Osner: Ich schätze, dass wir Anfang 2019 erste Ergebnisse haben. Das ist dann eine Basis, mit der wir auch die Verwaltungsstrukturen überprüfen werden.
Mallmann-Biehler: Das Verhältnis zwischen Flüchtlingsorganisation und Stadt ist soweit ganz gut. Bezüglich der Uni möchte ich noch die „Refugee Law Clinic“ der Jura-Studierenden einbringen. Mittlerweile sind sehr viele Asylbewerber abgelehnt, und die ganzen Klagen dagegen kann „Save me“ von der Beratung her alleine nicht stemmen. Diese Initiative hilft uns als Flüchtlingsorganisation und vor allem den Flüchtlingen sehr. Die Zusammenarbeit ist sehr gut. Insgesamt mit der Uni könnte sie noch besser werden
Und Herr Ezli, was wünschen Sie sich?
Ezli: Wie heute auch, ein Zusammentreffen. Ich habe heute wieder viel erfahren und kann so Positionen besser einschätzen. Aber die Wissenschaft hat natürlich auch Grenzen. Es ist nicht einfach, immer wieder Ratschläge und Empfehlungen zu geben. Aber je konkreter die Fragestellungen sind, desto bestimmter können wir aus der Wissenschaft darauf reagieren.

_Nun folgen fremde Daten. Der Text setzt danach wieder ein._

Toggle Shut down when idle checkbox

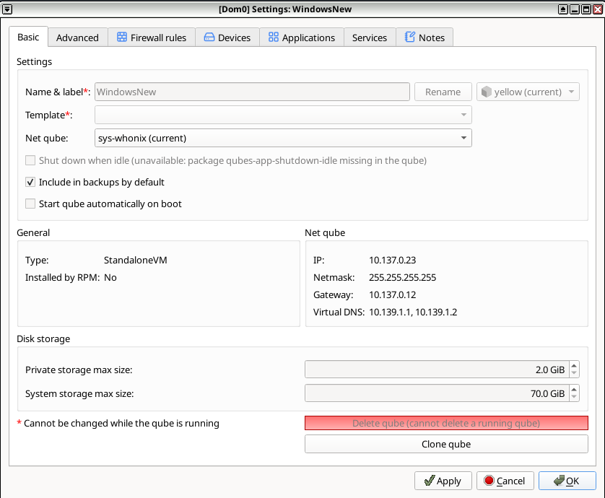(30, 161)
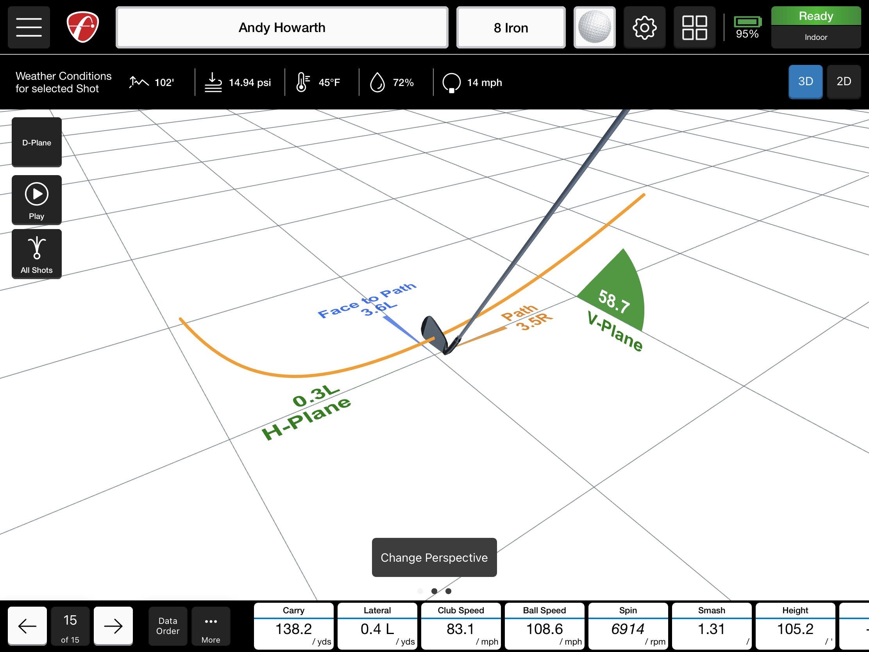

Fragen: Marc-Julien Heinsch und Fabian Vugrin
Warum es zu dem Interview kam und wer die Gesprächspartner genau sind
- Hinter der Geschichte: Vor kurzem war die neue Integrationsbeauftragte des Bundes, Anette Widmann-Mauz, zu Besuch beim Exzellenzcluster der Universität „Kulturelle Grundlagen von Integration“. Themenschwerpunkt der Veranstaltung war die Frage nach der Vereinbarkeit wissenschaftlicher Erkenntnisse – vor allem aus dem Bereich der Integrationsforschung – mit politischer Praxis. Das Gespräch, an dem auch Bürgermeister Andreas Osner und Özkan Ezli teilnahmen, war für den SÜDKURIER Anlass, der Thematik auch auf regionaler Ebene nachzugehen. Konstanz ist mit seiner Universität eigentlich prädestiniert dazu, den Dialog zwischen Wissenschaft und Politik herzustellen und zu fördern. Doch besteht dieser Austausch? Und wenn ja, können davon auch die direkten Betroffenen – beispielsweise Helfer von Flüchtlingsorganisationen – profitieren?

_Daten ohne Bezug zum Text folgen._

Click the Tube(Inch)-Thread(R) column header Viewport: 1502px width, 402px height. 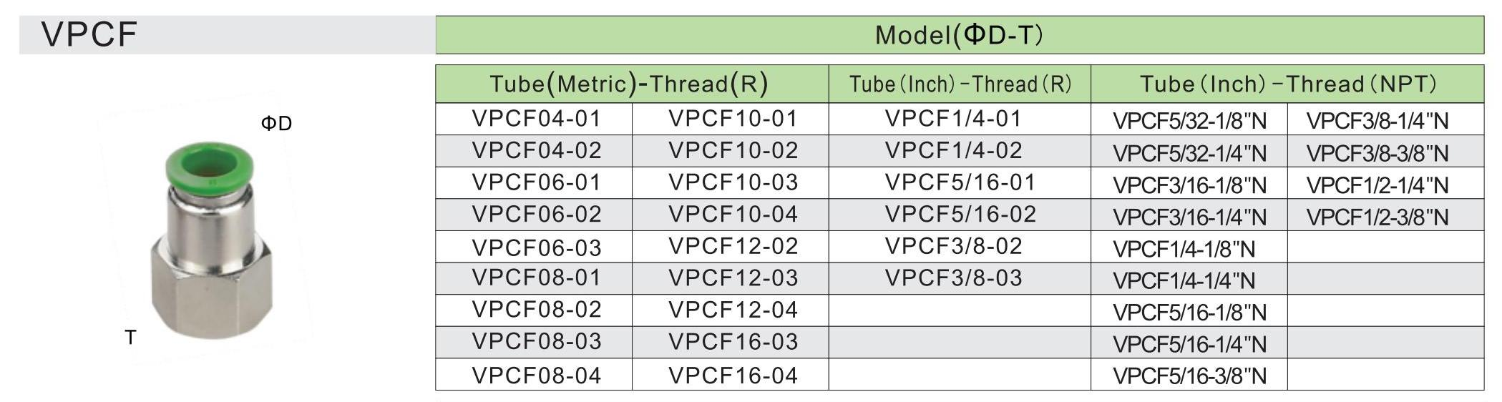coord(960,84)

- Die Gesprächspartner: Marion Mallmann-Biehler ist seit der Vereinsgründung im Januar 2016 erste Vorsitzende der Flüchtlingshilfsorganisation „Save me Konstanz e.V.“. Sie studierte Germanistik und Politik in Marburg, Gießen und London. Ihre Doktorarbeit trug den Titel „Das Innere Reich: Analyse einer konservativen Kulturzeitschrift im Dritten Reich“. Vor ihrer Tätigkeit bei „Save me“ leitete Marion Mallmann-Biehler 26 Jahre lang das Bibliotheksservice-Zentrum Baden-Württemberg mit Sitz in Konstanz.

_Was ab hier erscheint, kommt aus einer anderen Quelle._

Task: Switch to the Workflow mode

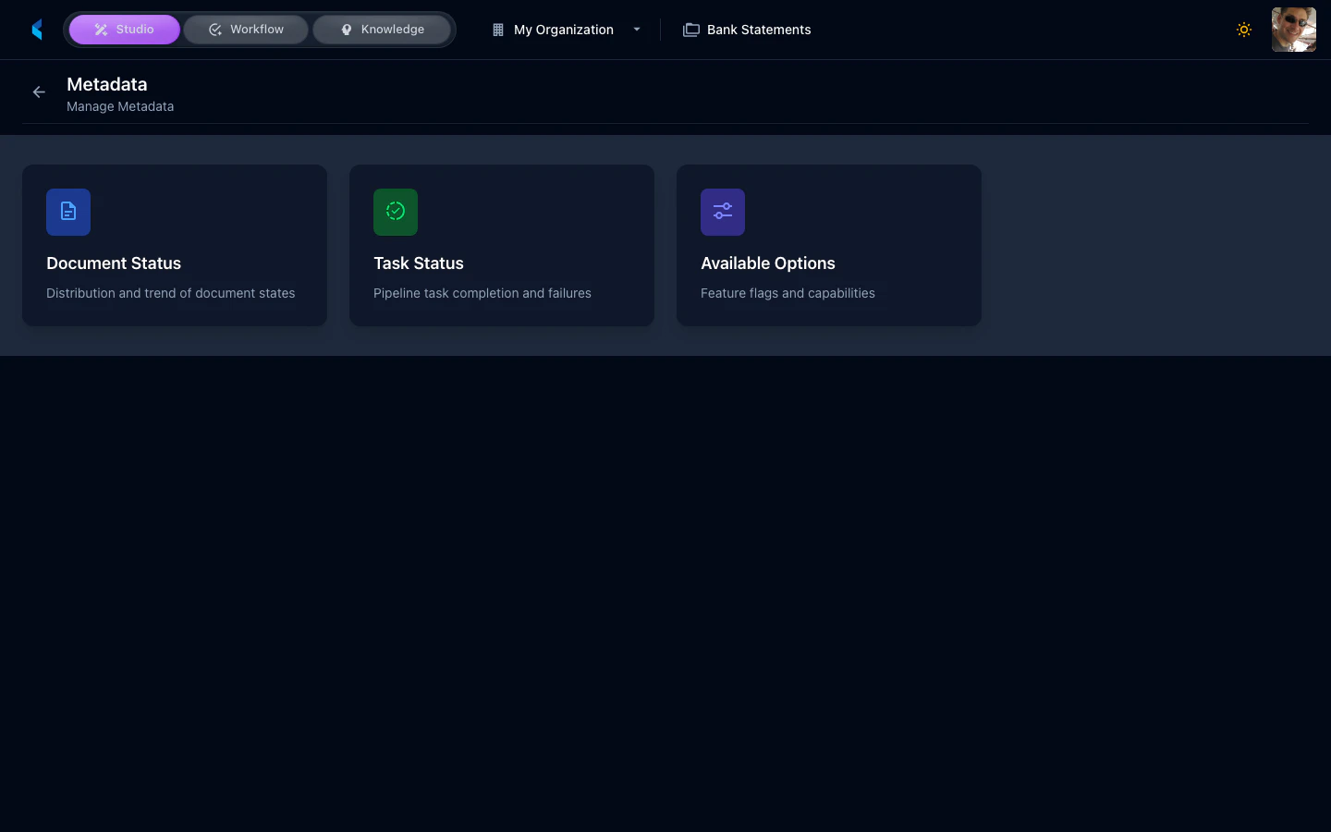Action: pos(246,29)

Özkan Ezli ist Wissenschaftler am Exzellenzclusters „Kulturelle Grundlagen von Integration“ der Universität Konstanz. Ezli studierte Neuere Deutsche Literaturgeschichte, Soziologie und Islamwissenschaft sowie Buch- und Medienpraxis. Er promovierte mit Auszeichnung zum Thema „Grenzen der Kultur. Autobiographien und Reisebeschreibungen zwischen Okzident und Orient“. Am Exzellenzcluster ist Ezli Koordinator des Forschungsschwerpunkts „Migration in der globalen Gegenwart“ und ein anerkannter Experte bei Fragen der Integration.
Andreas Osner ist Bürgermeister und OB-Stellvertreter und unter anderem zuständig für die Themen Integration, Flüchtlinge, Soziales und Bildung. Seit 1. Juli 2013 ist er Dezernent für Soziales, Bildung, Jugend, Kultur und Sport der Stadt Konstanz. Seine Amtszeit beträgt acht Jahre. Osner ist studierter Volkswirt und promovierte zum Thema „Kommunale Organisations-, Haushalts- und Politikreform. Ökonomische Effizienz und politische Steuerung“. - Zahlen: Derzeit leben 153 verschiedene Nationalitäten im Landkreis Konstanz. Der Ausländeranteil beträgt 13,2 Prozent. Es leben rund 4000 Flüchtlinge im Landkreis Konstanz. 54 Prozent der Ausländer kommen aus der Europäischen Union. In der STadt Konstanz beträgt der Ausländeranteil 15 Prozent (Stand: 2016). Die meisten der Ausländer kommen mit 13 Prozent aus Italien, mit acht Prozent aus der Türkei und mit sechs Prozent aus Kroatien. Zwischen 2012 und 2016 hat es im Landkreis Konstanz 2486 Einbürgerungen gegeben.